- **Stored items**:
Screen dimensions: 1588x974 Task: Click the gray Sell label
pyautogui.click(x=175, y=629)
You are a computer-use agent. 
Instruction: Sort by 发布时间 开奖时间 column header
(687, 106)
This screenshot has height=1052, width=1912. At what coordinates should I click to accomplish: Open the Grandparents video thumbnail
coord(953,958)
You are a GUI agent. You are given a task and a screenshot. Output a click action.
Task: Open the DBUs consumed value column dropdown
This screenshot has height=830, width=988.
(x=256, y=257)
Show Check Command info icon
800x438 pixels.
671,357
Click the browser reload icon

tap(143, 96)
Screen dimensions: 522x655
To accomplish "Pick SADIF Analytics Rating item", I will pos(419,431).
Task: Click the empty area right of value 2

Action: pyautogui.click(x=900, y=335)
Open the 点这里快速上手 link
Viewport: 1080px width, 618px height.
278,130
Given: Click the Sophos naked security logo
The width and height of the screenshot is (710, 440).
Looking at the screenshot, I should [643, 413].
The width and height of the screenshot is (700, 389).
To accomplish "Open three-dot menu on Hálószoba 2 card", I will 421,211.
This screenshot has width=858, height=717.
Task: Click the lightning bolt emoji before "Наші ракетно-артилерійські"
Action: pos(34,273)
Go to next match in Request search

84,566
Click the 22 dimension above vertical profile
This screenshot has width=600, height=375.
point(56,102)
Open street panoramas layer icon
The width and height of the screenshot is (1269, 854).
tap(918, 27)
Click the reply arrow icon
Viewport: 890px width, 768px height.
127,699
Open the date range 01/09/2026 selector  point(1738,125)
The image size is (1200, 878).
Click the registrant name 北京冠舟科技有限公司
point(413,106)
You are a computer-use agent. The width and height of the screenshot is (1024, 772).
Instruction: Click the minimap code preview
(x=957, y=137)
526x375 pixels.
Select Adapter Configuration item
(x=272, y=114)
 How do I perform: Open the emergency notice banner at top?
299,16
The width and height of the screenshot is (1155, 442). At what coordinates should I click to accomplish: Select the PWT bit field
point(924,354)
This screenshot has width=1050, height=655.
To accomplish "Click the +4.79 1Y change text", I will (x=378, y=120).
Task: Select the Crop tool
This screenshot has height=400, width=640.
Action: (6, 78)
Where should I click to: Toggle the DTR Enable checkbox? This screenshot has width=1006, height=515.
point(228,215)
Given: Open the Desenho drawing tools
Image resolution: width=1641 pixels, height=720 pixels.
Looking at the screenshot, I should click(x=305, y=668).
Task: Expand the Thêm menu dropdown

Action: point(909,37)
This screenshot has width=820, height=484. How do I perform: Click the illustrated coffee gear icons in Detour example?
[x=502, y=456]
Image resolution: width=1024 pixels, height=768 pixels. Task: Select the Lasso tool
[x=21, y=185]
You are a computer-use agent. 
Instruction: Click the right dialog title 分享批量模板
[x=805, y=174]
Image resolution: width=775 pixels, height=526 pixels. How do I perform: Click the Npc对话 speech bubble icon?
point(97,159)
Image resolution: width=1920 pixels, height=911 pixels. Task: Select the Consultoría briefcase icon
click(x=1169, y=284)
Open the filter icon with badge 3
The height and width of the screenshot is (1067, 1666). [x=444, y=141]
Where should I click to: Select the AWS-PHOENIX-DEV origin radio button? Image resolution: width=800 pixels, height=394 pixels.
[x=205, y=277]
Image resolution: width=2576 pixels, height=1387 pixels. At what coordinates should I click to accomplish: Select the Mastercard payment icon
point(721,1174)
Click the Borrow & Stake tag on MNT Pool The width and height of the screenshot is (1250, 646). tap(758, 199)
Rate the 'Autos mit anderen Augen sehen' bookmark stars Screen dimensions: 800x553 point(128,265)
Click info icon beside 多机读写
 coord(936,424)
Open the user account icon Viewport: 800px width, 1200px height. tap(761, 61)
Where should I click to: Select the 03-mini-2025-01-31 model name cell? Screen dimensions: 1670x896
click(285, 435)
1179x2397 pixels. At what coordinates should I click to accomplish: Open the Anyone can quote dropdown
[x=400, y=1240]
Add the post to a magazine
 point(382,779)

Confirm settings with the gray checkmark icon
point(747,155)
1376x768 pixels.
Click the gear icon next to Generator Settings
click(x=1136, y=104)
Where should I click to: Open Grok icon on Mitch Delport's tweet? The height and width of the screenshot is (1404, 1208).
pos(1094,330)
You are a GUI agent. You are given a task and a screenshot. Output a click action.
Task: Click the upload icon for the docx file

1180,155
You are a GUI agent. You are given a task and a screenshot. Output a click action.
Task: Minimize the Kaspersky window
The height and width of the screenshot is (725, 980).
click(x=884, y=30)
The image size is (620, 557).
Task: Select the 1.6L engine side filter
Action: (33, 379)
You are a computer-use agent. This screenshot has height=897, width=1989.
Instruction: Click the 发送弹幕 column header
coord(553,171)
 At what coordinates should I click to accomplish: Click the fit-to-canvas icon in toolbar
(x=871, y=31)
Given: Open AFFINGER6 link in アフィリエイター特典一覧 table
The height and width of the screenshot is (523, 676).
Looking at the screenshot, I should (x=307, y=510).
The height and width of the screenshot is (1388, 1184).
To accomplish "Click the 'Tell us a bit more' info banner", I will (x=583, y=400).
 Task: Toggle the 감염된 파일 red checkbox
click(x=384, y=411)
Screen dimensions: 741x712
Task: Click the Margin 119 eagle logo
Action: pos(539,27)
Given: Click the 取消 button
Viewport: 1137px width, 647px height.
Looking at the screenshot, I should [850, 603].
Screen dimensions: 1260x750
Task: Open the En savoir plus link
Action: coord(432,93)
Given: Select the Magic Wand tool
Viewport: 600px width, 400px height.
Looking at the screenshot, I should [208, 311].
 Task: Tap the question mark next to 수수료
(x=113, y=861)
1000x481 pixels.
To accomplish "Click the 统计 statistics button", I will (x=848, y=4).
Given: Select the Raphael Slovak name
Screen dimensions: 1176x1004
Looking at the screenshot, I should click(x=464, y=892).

- **WHAT TO DO**: Only lines containing "computer" belong in the answer; copy every such line from the records.

- **YOUR SOLUTION**:
You are a computer-use agent. 
You are a computer-use agent. The width and height of the screenshot is (1024, 772).
You are a computer-use agent. 
You are a computer-use agent. This screenshot has height=897, width=1989.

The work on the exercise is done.